Every regular bag of plain M&Ms contains six colors: red, orange, yellow, green, blue, and brown. In handling numerous samples of M&Ms, the question arises as to whether there is always about the same proportion of any given color, i.e, is there always about the same proportion of green?
This activity will test that using the chi-square. We will not be able to prove that the proportion is the same; instead we will able to determine one of two things:
- The proportion is NOT the same.
- The amount per bag is consistent with being the same proportion.
I drew a new sample of ten bags of M&Ms which were not connected to the previous activity. The data was as below:
The first column is simple the bag number and does not figure into calculations. The second column is the total number of M&Ms per bag. The third column is the number of green M&Ms in a given bag.
We will be conducting a chi-square test. In the chi-square, the null hypothesis is that all of the proportions are the same. So it cannot be proven that the proportions are the same by the use of this test. However, it can be proven that they are not the same. We will compute a chi-square test statistic in the course of this, and if that is too large we will be forced to decide the proportions are not the same. Otherwise, we will say the data is consistent with having the same proportion per bag.

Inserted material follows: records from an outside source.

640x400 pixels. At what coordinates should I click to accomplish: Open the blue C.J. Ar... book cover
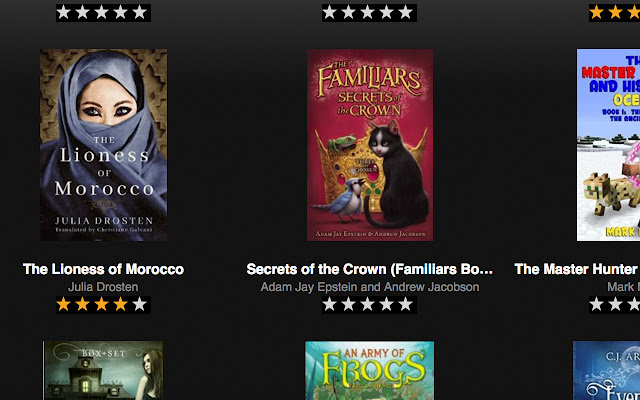pyautogui.click(x=607, y=371)
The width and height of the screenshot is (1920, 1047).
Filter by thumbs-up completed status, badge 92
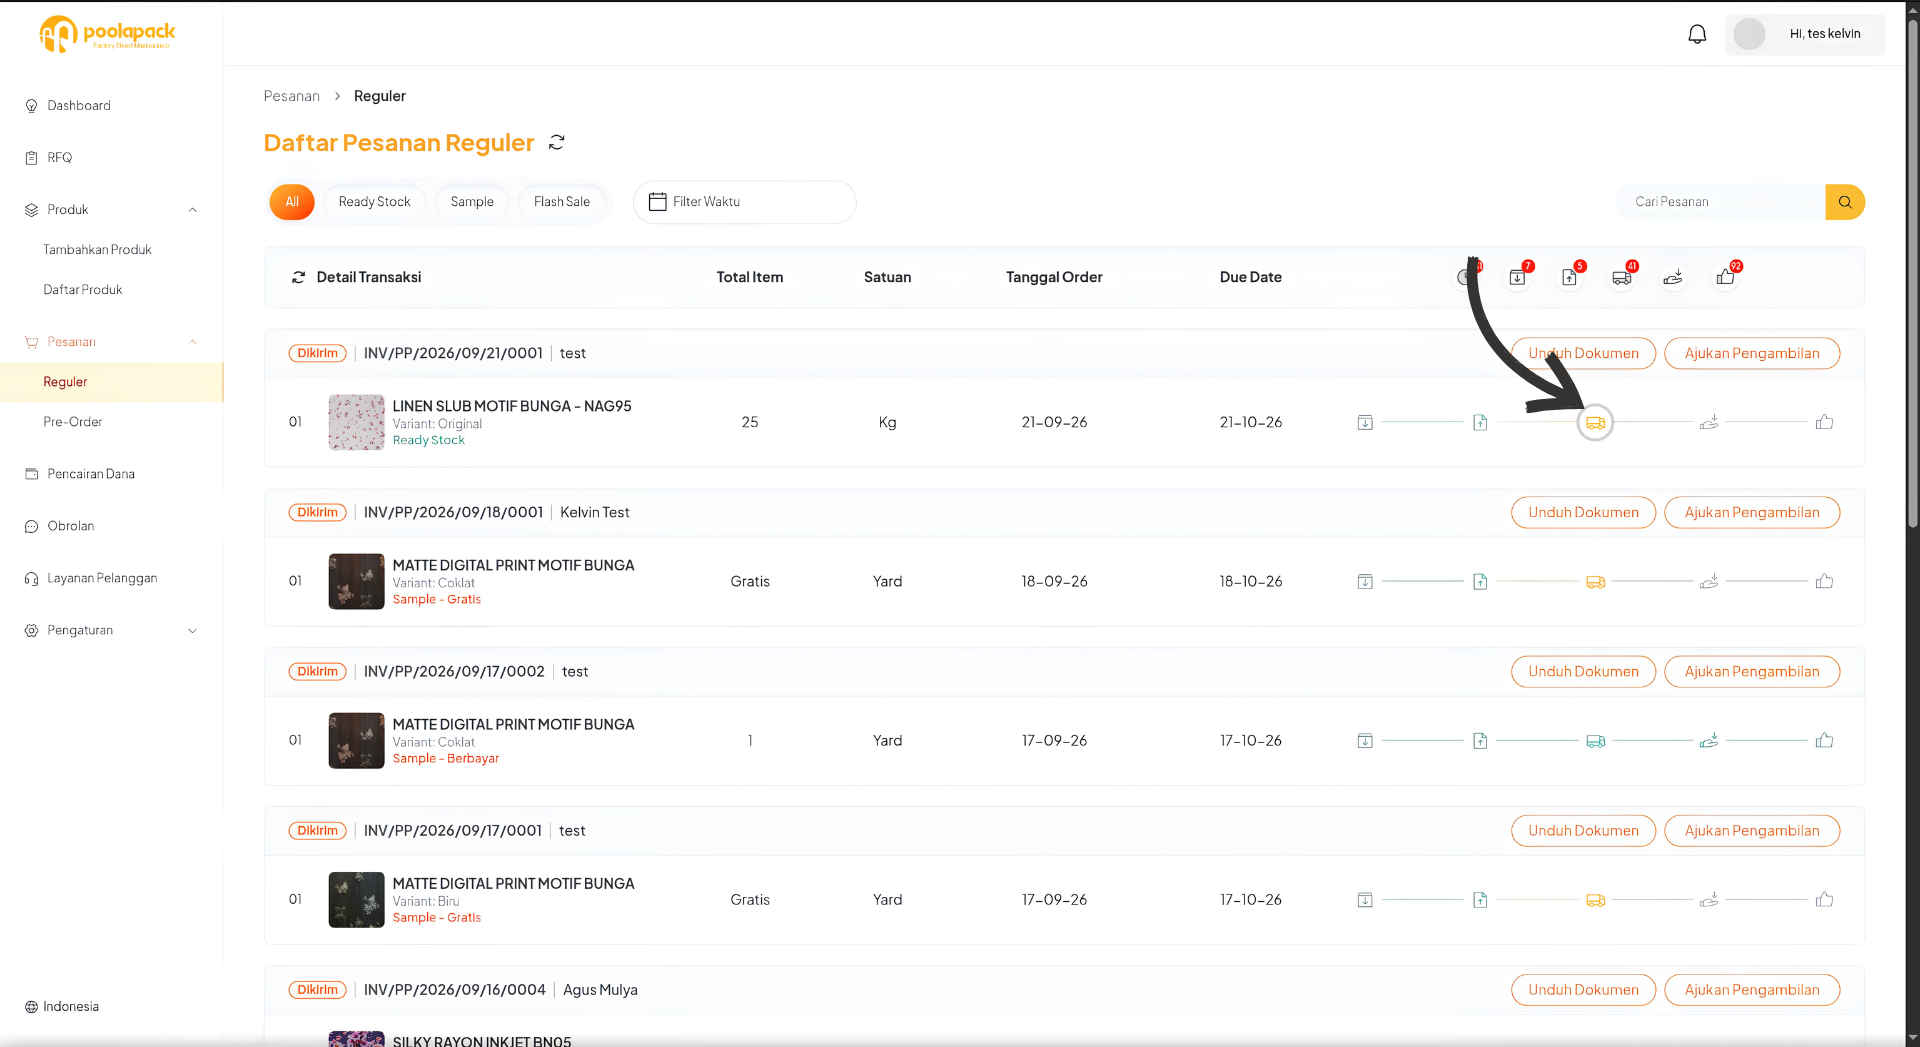[x=1726, y=277]
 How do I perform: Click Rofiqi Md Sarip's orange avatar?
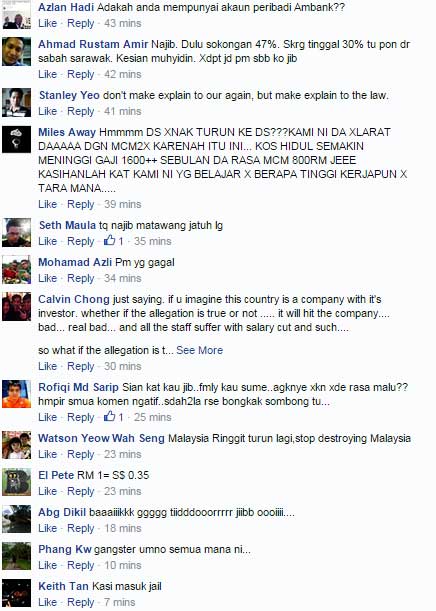click(16, 394)
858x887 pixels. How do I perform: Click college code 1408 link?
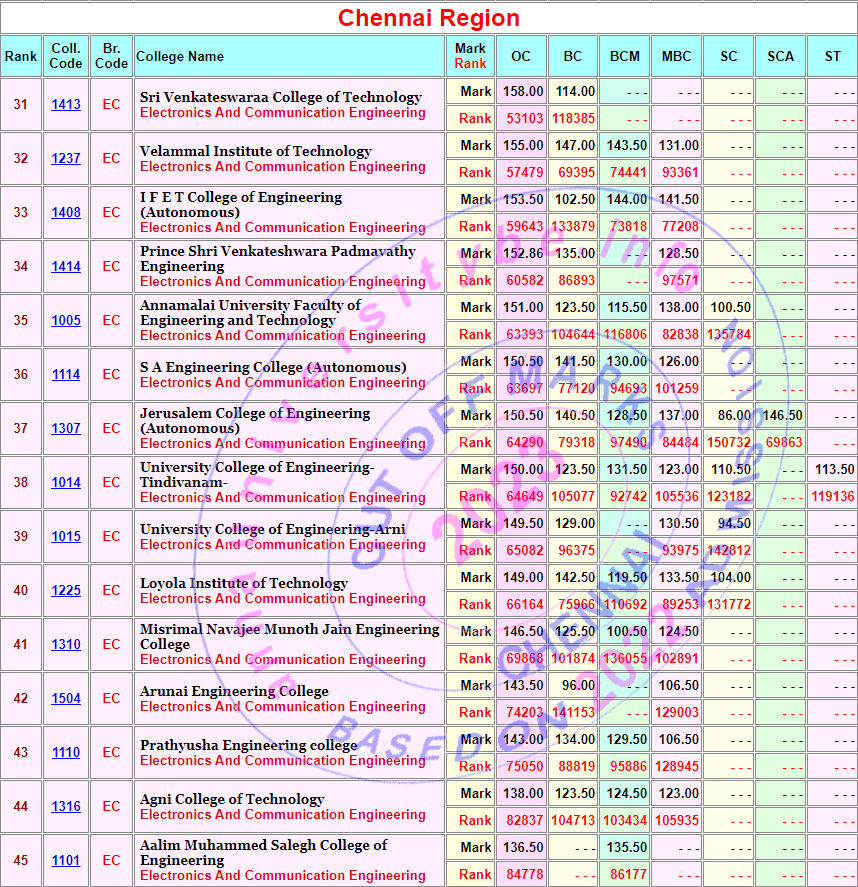[66, 213]
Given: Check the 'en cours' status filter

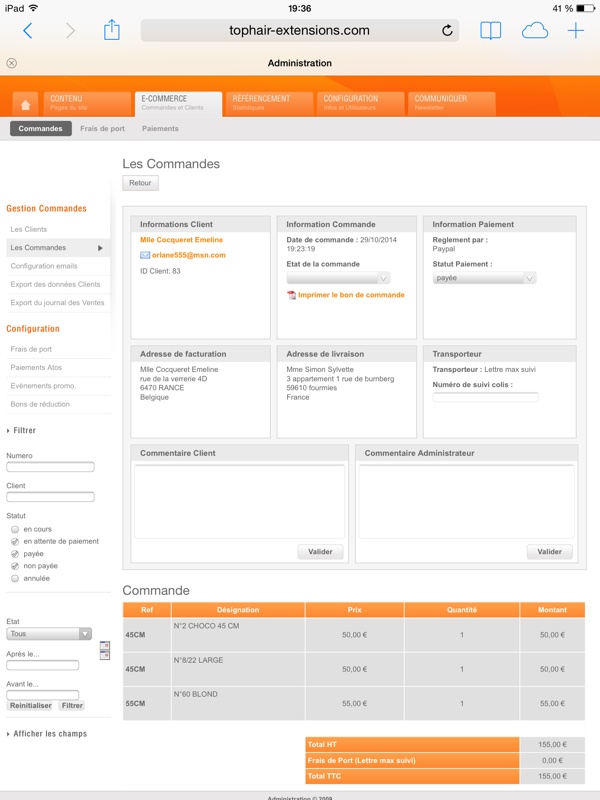Looking at the screenshot, I should [15, 529].
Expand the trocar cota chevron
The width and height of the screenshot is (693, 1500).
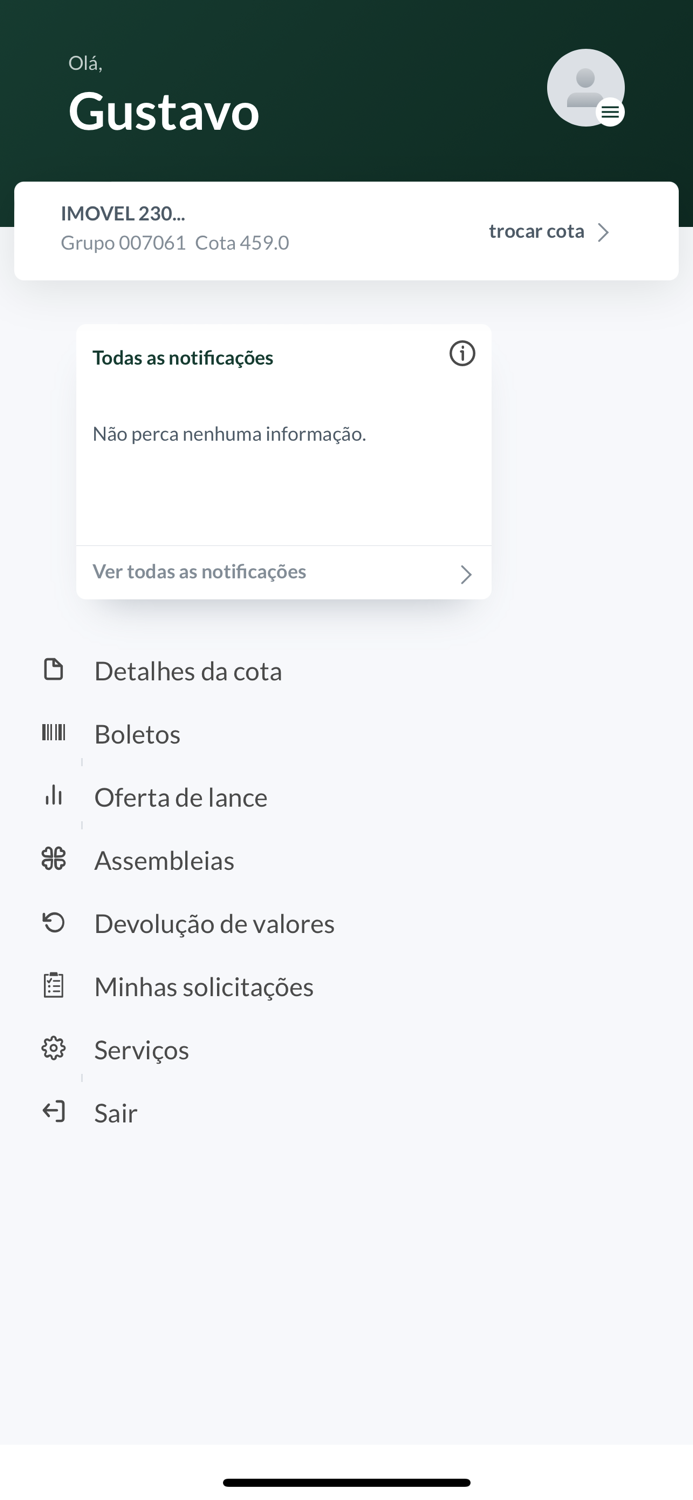[604, 231]
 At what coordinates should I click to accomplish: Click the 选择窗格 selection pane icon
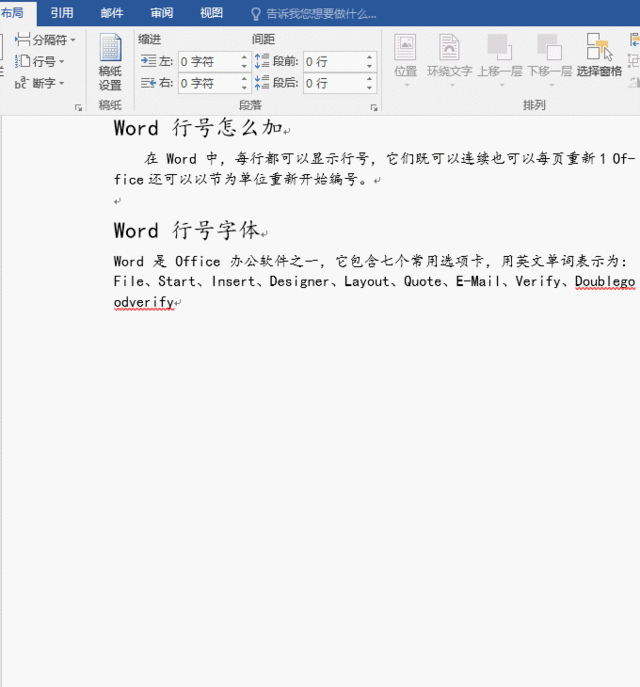point(599,55)
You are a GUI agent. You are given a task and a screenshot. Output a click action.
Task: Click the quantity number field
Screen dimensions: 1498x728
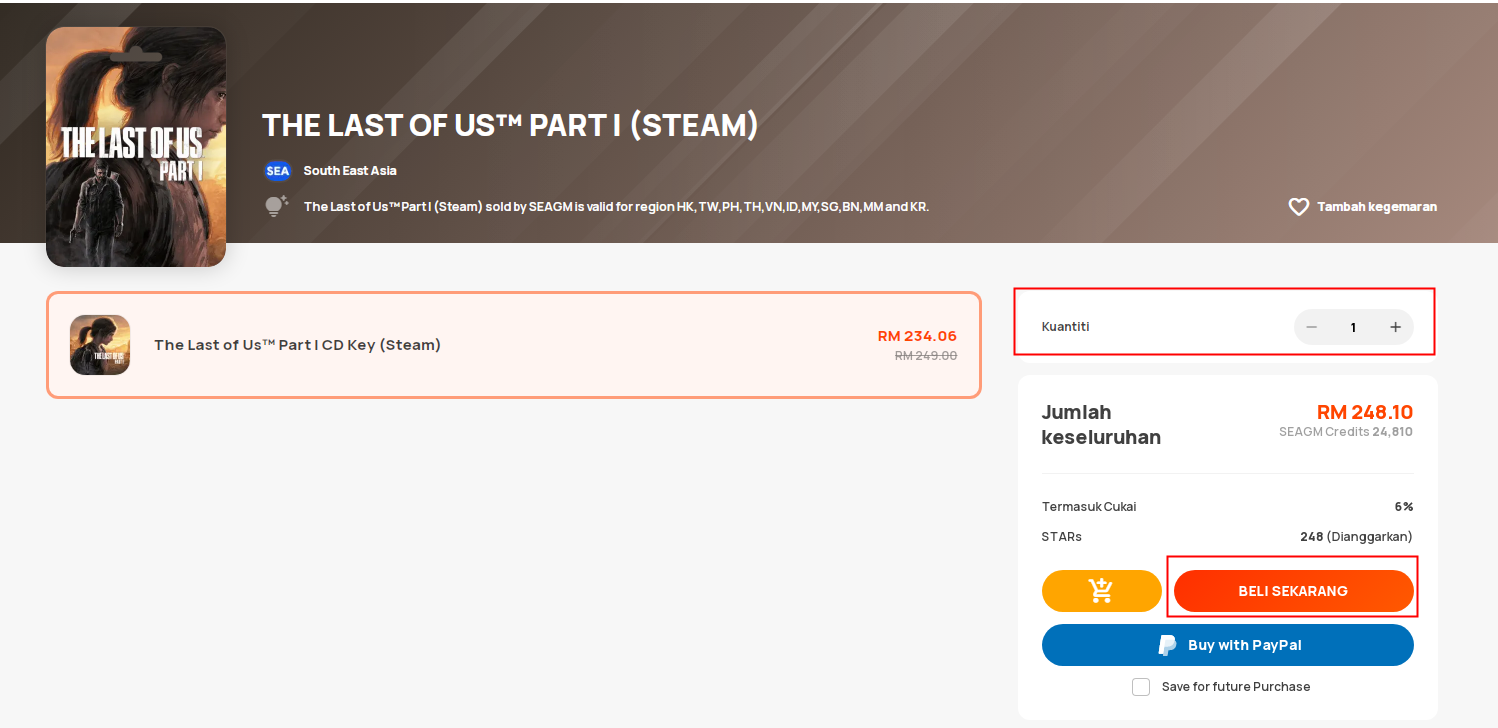point(1353,327)
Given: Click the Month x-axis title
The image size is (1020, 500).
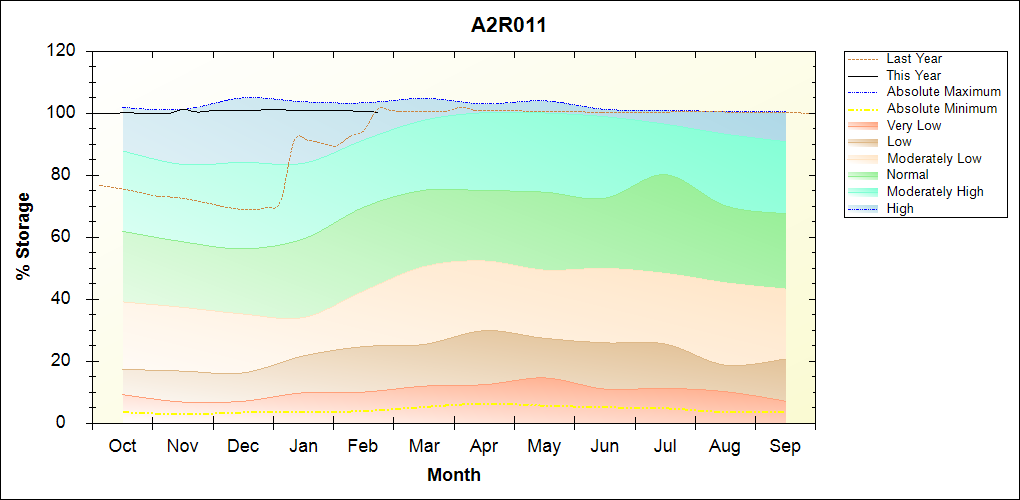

To do the calculations, I put my data into an Excel spreadsheet will columns as labeled below:
| Bag Number | N | O |
| 1 | 17 | 3 |
| 2 | 17 | 2 |
| 3 | 19 | 5 |
| 4 | 18 | 6 |
| 5 | 19 | 6 |
| 6 | 18 | 1 |
| 7 | 18 | 2 |
| 8 | 18 | 6 |
| 9 | 19 | 2 |
| 10 | 19 | 6 |
| 182 | 39 |
The null hypothesis of the chi-square test allows us to assume all the proportions are the same in each sample and, therefore, to pool data. So pHat, the proportion of M&Ms that are green is 39/182, i.e. pHat is approximately 0.21. Since the first bag contains 17 M&Ms we would expect it to contain 17*pHat=17*0.21=3.64 M7Ms. We call this the expected number and denote it by E. We do this calculation for every bag and obtain the following table:
| Bag Number | N | O | E |
| 1 | 17 | 3 | 3.64 |
| 2 | 17 | 2 | 3.64 |
| 3 | 19 | 5 | 4.07 |
| 4 | 18 | 6 | 3.86 |
| 5 | 19 | 6 | 4.07 |
| 6 | 18 | 1 | 3.86 |
| 7 | 18 | 2 | 3.86 |
| 8 | 18 | 6 | 3.86 |
| 9 | 19 | 2 | 4.07 |
| 10 | 19 | 6 | 4.07 |
| 182 | 39 |
Note that the expectations in the E column differ from the observed reality in the O column. The question is whether this is too much to be accounted for by mere random variation. This requires a measure. The one we use is (O-E)^2/E. We take the difference of O and E, square it, and then divide that by the expectation. The division by E allows to deal with variation that, while perhaps large in absolute terms, is small relative to the expected value. The completed table appears as below:
| Bag Number | N | O | E | (O-E)^2/E |
| 1 | 17 | 3 | 3.64 | 0.11 |
| 2 | 17 | 2 | 3.64 | 0.74 |
| 3 | 19 | 5 | 4.07 | 0.21 |
| 4 | 18 | 6 | 3.86 | 1.19 |
| 5 | 19 | 6 | 4.07 | 0.91 |
| 6 | 18 | 1 | 3.86 | 2.12 |
| 7 | 18 | 2 | 3.86 | 0.89 |
| 8 | 18 | 6 | 3.86 | 1.19 |
| 9 | 19 | 2 | 4.07 | 1.05 |
| 10 | 19 | 6 | 4.07 | 0.91 |
| 182 | 39 | 9.34 |
The final entry in the (O-E)^2/E column is the total amount of error for observations verses expectations. In this case that amount is 9.34. The question is whether this is too much to be plausible. To decide this, we need to look up the critical number on the chi-square table. As there were 10 samples, this will require 9 degrees of freedom. For DF=9, this number is 16.92. As 9.34, is not larger than 16.92, we cannot reject the null hypothesis. We must therefore conclude that the data is consistent with there being approximately the same proportion of green M&Ms in each bag.
Your assignment is
- to investigate this hypothesis with the particular color of M&M assigned to your group.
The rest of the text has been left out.